Walter said these might be their last vacations as
a family all together. Even this year, Maia would rather have gone hitchhiking with a girlfriend. Next year she was finishing school, and she might go to France for a few months to learn the language. She had been very taken with Paris, that time they had all descended on Andreas. Lukas had no idea what he wanted to do, but there was plenty of time to decide that. Bettina was thinking of going back to work, with the children out of the house. She was taking a computer course.

“And what about you?” asked Andreas.

“I’m fine,” said Walter. “My promotion has changed a few things.”

“You never told me.”

Walter gestured dismissively. That was a couple of years ago now. He said it wasn’t a dream job. He had often thought of doing something else. But with the economy as it was, it wasn’t a time to take risks. He imagined he would probably stay with the same firm until he retired. He laughed sheepishly.

“It must all seem terribly boring to you.”

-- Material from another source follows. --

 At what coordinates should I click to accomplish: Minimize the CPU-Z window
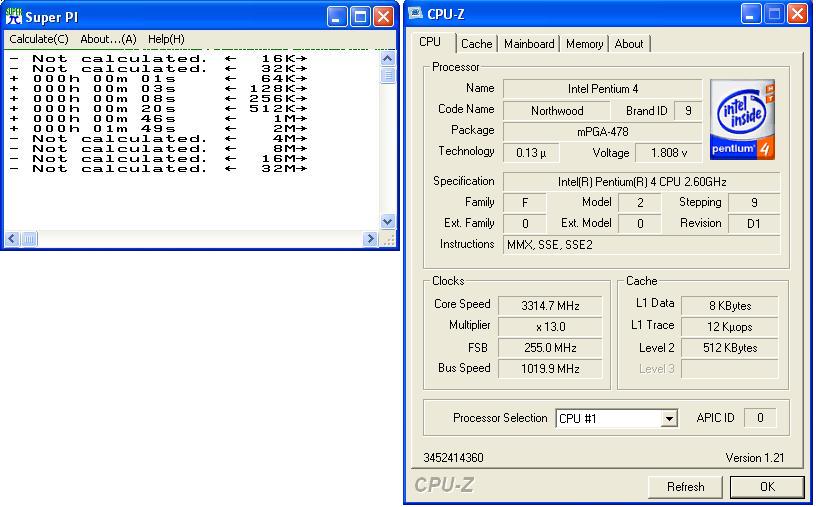751,14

“No,” said Andreas. “No, it’s not boring at all. Sometimes I envy you the children and Bettina. You’ve got on with your life.”

There was no one at the cemetery. Walter made straight for the grave, and Andreas thought he must have
been there many times. Walter knelt down, and plucked a few twigs from a little bush that grew in front of the stone.

He didn’t mind that the grave was being leveled, said Andreas. He often thought about his parents, but his memories of them were attached to the places where they had lived, not this place where they were buried. Walter didn’t say anything. In all their phone calls over the years he had never talked about his parents. Nor did he speak about them now, but just about their grave and the flowers on it, which he had replanted in the spring, even though it was really no longer worth it.

They stood in front of the grave in silence. Then Walter said, Well! as if he had completed a task. His voice sounded a little less burdened as they picked their way through the rows of graves and he spoke of one or another deceased whom they had both known, a school friend of Andreas’s who had died very young in a traffic accident, the proprietress of a haberdashery store, Walter’s former music teacher. They parted company at the level crossing.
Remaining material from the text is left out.